DOS PELÍCULAS

Publicado: 20-10-2010 en Sin categoría

Tengo una predilección especial, que ha generado colección, por las malas películas. Las oeuvres de Ed Wood, los filmes de ciencia ficción de bajo presupuesto de los 40 y 50, algunas joyitas posteriores como Las mujeres caníbales de la jungla de aguacate de la muerte. No es un chiste. Es decir, no es un chiste mío. Existe. Búsquenla.

Ahora bien, se trata de malas películas que escojo y persigo. Tienen el encanto de provenir en su mayoría de épocas en que el cine era más joven, inocente en algunos géneros; más dependiente, en lo que a efectos especiales se refiere, del artesano  que de la tecnología. Otra cosa es ir a ver una mala película cabal y rotunda de estreno. Éstas tienen menos excusas. No me gustan las nuevas malas películas.

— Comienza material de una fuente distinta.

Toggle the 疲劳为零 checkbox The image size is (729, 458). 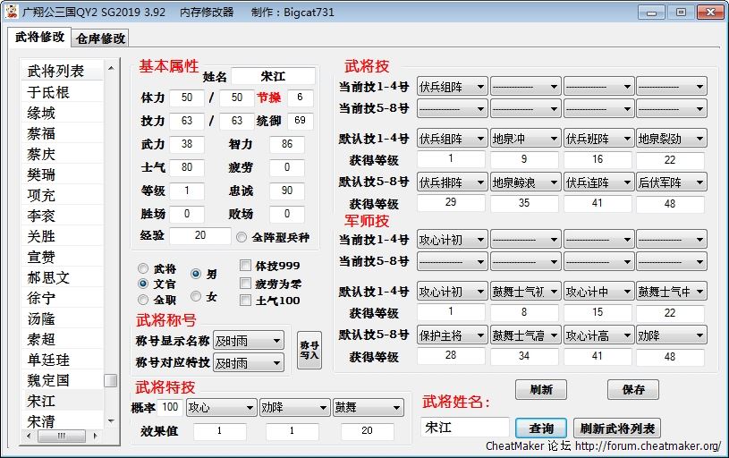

En menos de un mes he visto Los indestructibles, de Sylvester Stallone, y Salt, de Phillip Noyce. Me dirán, y con razón, que para qué fui a verlas entonces, si bastaba con leer la sinopsis o ver el tráiler para saber lo que venía. Bueno, uno siempre cree en el mejoramiento humano. Y, hablando de lo que es humano, a uno también le gusta, de cuando en cuando, hundirse hasta el fondo. El asunto es que, viendo esas dos masterpieces contemporáneas, queda bastante claro que los (norte)americanos piensan, como dice el chiste, no ya que ellos son el centro del mundo, sino que son el mundo.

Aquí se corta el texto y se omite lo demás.